(Records excerpted from a collection)
◇ ◇ ◇ ◇ ◇

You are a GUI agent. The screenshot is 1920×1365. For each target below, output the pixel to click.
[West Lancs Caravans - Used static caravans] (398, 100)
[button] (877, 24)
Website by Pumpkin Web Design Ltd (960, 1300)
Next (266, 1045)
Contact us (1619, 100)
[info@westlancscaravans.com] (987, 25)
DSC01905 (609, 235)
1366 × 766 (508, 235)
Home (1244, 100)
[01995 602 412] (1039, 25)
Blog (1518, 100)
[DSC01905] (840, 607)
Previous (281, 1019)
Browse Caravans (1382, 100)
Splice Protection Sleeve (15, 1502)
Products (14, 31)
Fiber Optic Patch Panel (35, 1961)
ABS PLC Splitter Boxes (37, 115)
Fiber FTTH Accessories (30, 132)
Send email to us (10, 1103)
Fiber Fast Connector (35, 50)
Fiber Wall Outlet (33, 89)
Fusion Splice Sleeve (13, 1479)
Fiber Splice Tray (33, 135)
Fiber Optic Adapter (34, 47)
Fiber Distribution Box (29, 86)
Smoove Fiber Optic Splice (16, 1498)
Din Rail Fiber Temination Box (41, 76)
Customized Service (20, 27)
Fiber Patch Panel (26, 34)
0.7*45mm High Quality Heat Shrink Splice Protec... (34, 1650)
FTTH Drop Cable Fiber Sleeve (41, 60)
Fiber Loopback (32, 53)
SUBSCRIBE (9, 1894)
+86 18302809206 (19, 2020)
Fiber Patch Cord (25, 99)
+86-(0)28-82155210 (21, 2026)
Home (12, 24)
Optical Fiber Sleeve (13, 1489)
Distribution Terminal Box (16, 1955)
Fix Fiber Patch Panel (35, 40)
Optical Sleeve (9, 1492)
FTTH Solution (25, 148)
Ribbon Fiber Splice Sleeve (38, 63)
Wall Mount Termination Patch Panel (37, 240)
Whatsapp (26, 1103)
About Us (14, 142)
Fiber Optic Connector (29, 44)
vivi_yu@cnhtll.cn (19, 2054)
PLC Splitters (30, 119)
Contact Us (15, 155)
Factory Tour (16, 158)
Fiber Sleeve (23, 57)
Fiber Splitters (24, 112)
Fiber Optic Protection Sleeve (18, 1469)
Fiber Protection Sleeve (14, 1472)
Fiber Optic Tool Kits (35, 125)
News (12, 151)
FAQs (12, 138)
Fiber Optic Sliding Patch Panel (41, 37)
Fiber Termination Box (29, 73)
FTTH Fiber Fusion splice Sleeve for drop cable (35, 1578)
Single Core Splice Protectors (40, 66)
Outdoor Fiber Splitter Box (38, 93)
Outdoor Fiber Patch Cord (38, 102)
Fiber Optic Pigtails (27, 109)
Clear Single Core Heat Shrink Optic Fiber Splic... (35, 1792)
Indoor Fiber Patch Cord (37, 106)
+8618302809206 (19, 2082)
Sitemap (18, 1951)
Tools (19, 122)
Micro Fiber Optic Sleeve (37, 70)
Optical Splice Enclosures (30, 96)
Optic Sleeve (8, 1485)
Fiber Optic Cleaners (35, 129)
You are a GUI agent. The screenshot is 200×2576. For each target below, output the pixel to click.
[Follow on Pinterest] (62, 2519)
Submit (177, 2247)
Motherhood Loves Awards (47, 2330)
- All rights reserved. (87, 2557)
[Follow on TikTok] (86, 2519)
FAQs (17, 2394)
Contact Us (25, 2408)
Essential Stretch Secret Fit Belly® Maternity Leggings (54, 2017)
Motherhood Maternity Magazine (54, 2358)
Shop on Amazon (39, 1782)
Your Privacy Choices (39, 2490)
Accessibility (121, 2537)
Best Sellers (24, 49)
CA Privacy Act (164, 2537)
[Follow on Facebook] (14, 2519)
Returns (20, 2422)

◇ ◇ ◇ ◇ ◇

▶ [What this task involves] If a line in the records above contains the word "Termination", copy it.

▶ [Your solution]
Wall Mount Termination Patch Panel (37, 240)
Fiber Termination Box (29, 73)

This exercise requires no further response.